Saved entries
○ ○ ○ ○ ○ ○ ○

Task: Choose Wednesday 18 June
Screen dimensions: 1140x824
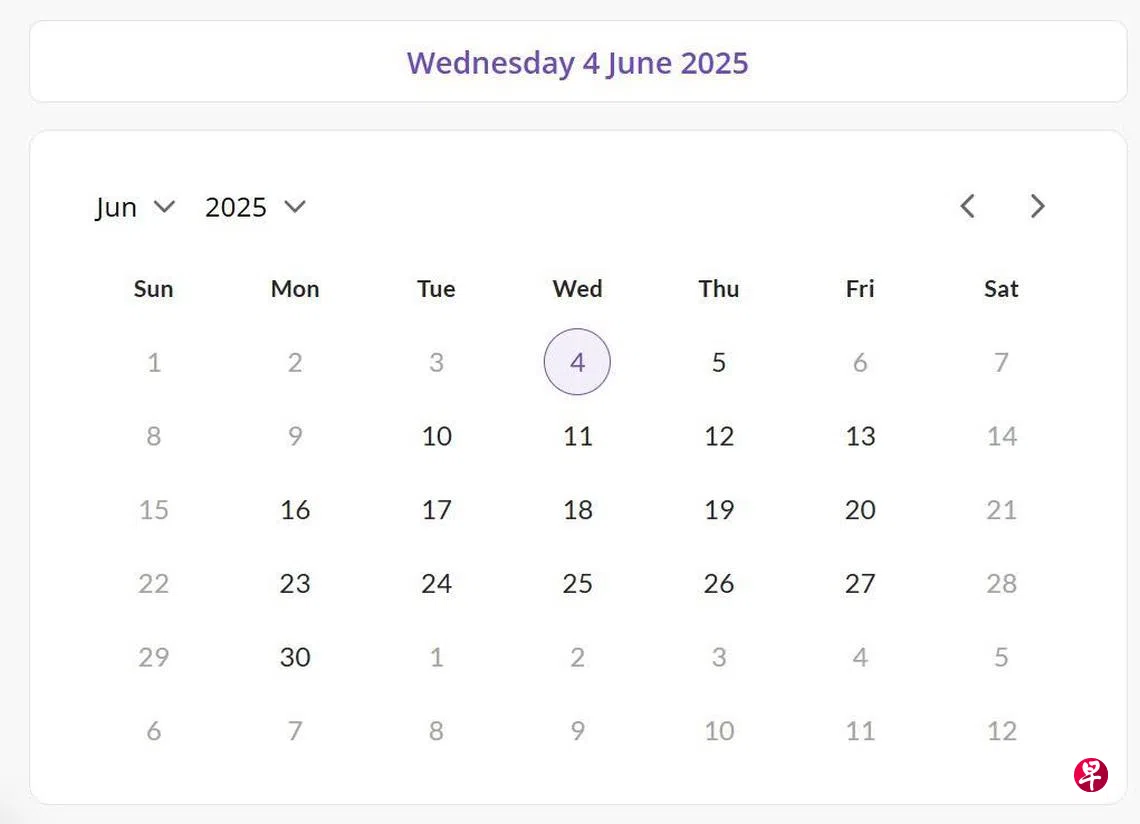Action: 577,510
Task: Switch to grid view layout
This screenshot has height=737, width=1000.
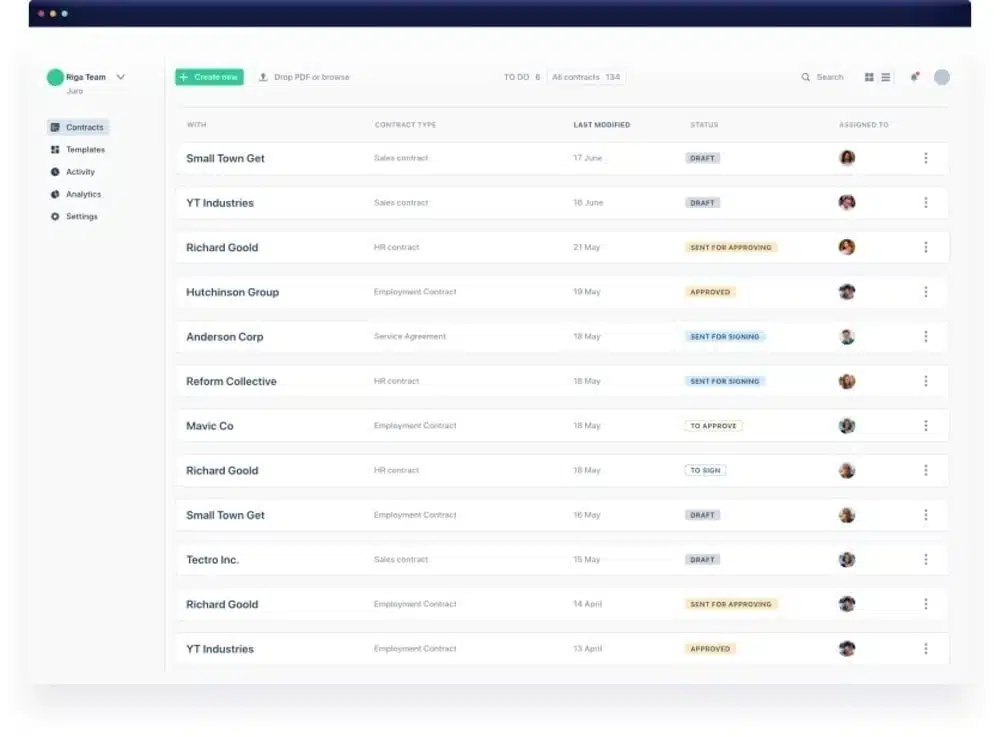Action: [x=868, y=77]
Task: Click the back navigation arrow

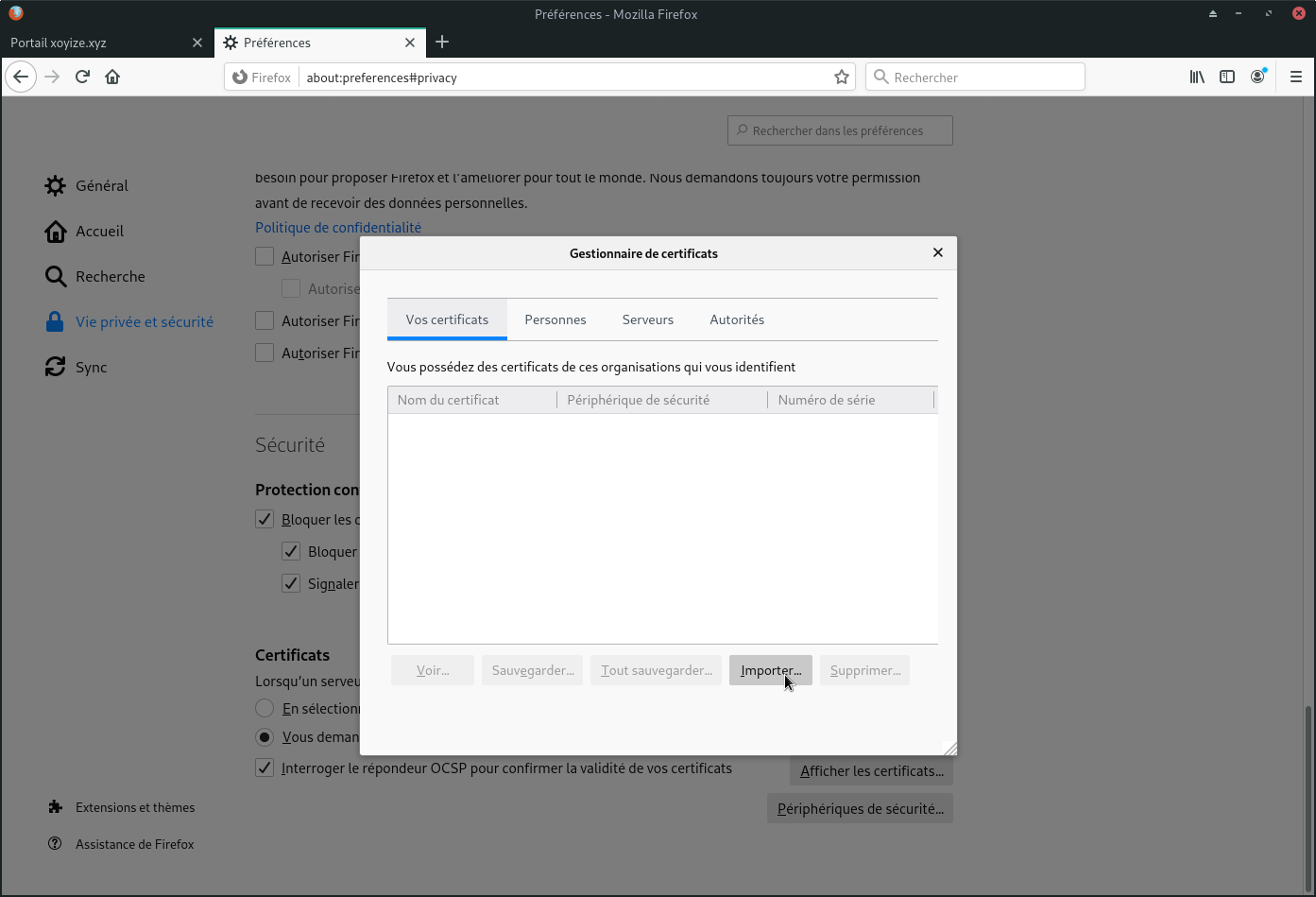Action: [x=21, y=77]
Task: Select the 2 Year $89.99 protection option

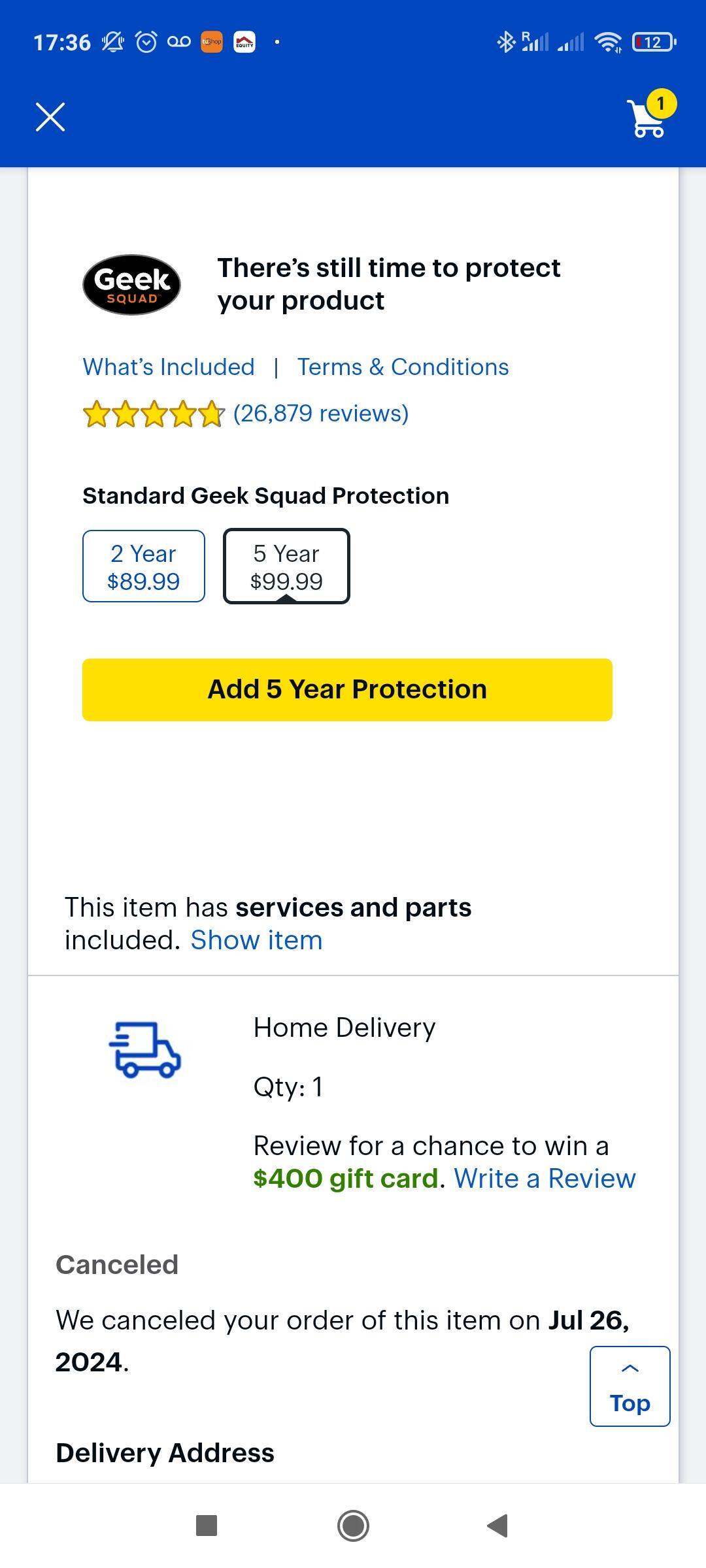Action: click(143, 566)
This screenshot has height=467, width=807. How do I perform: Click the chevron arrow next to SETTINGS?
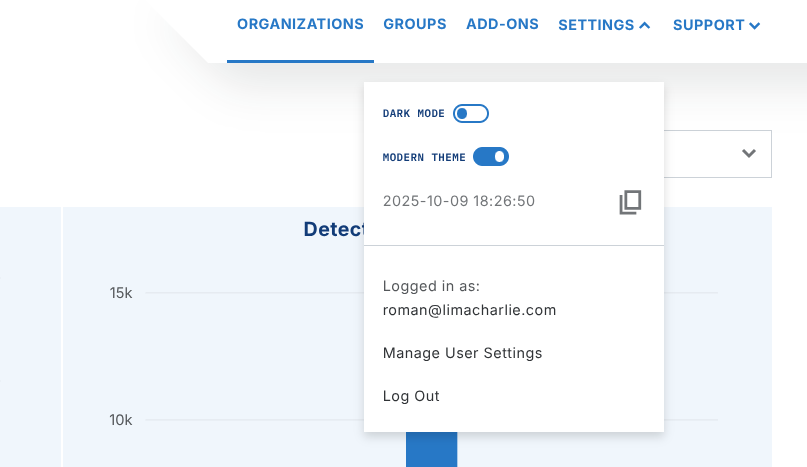pyautogui.click(x=645, y=25)
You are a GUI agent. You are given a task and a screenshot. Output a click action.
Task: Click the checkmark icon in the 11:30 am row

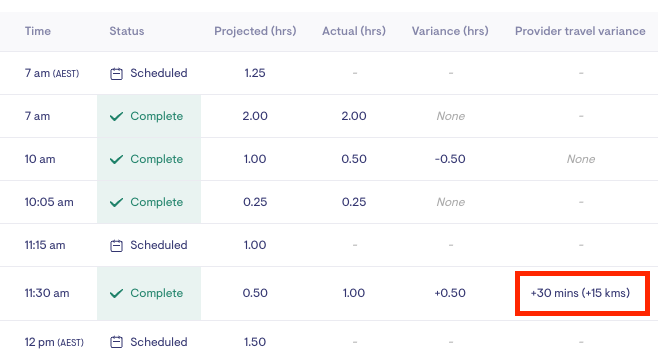(116, 293)
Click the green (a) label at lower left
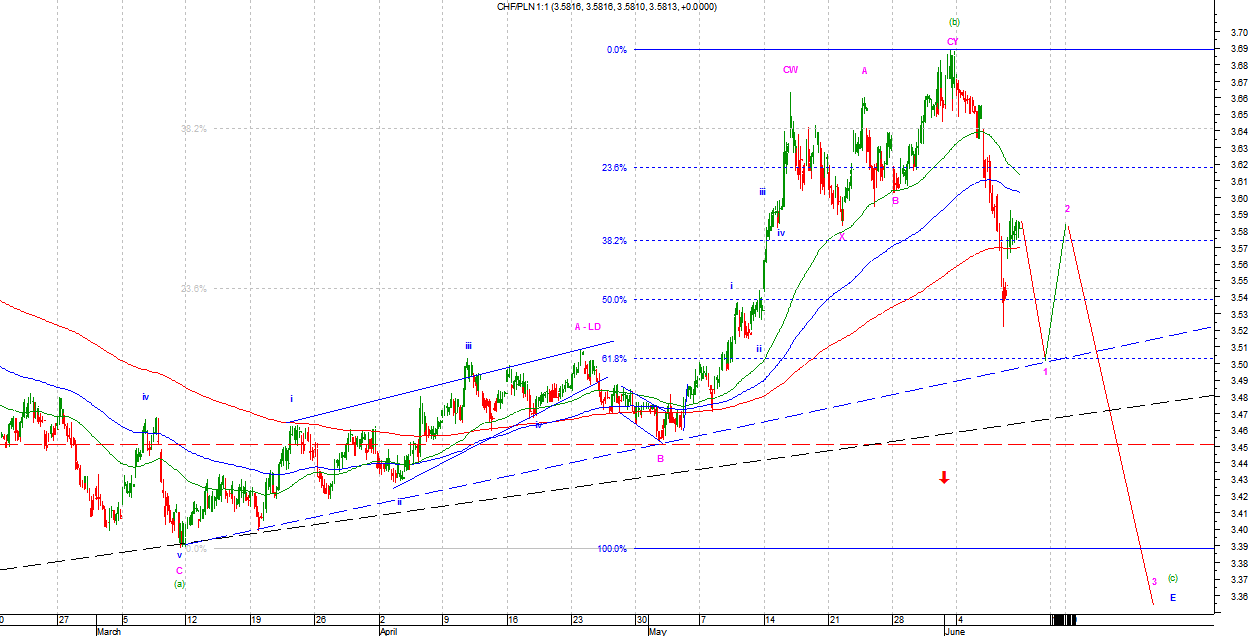The width and height of the screenshot is (1250, 636). coord(180,583)
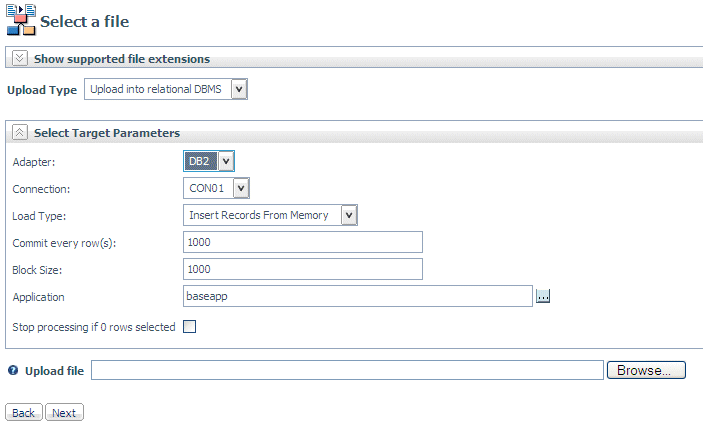Collapse the Select Target Parameters section
703x423 pixels.
coord(20,132)
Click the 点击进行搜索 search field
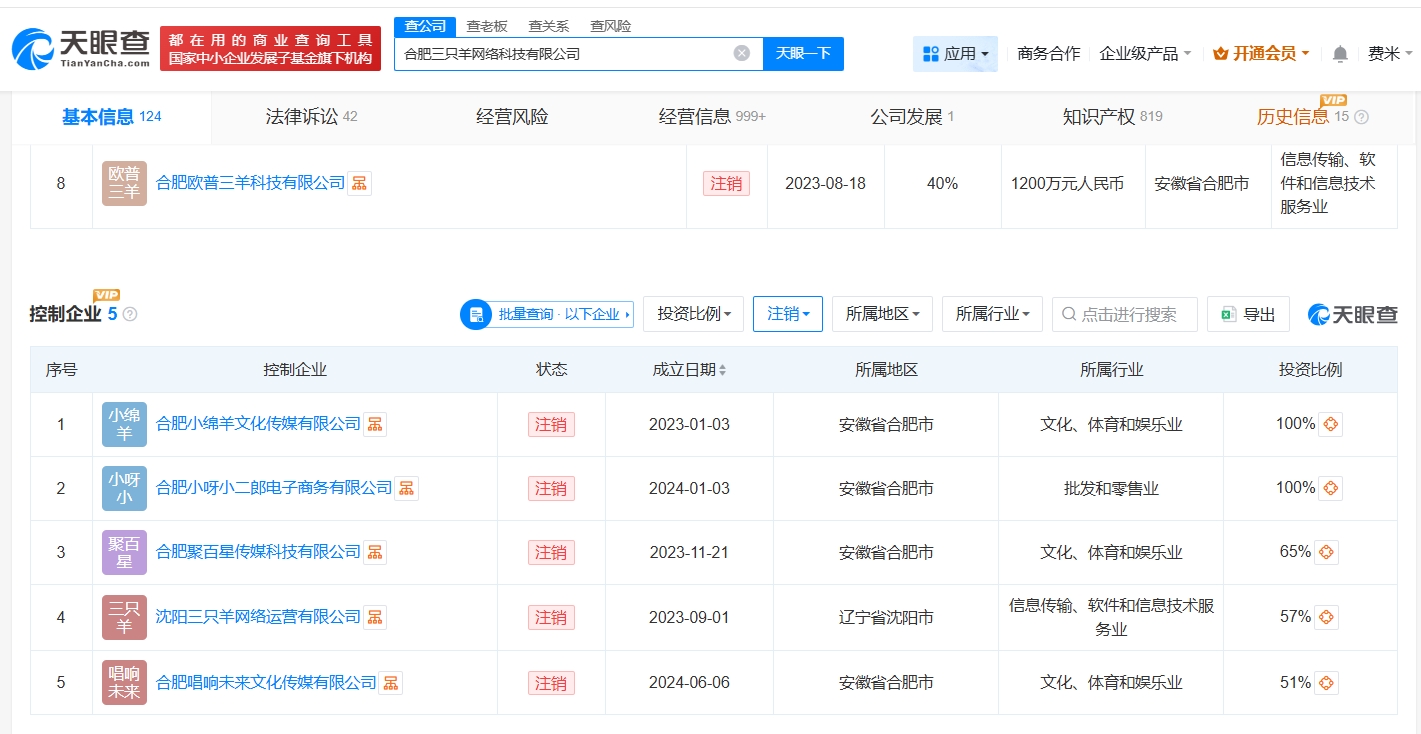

○ ○ ○ ○ ○ ○ ○

Exact copy, pictures omitted: every line from the one holding "You are a GUI" through the last line of the data above, and nothing else.

You are a GUI agent. You are given a task and a screenshot. Output a click action.
Task: Click the checkmark icon in the 11:30 am row

(116, 293)
Click the green (a) label at lower left
The width and height of the screenshot is (1250, 636). coord(180,583)
Collapse the Select Target Parameters section
703x423 pixels.
coord(20,132)
Click the 点击进行搜索 search field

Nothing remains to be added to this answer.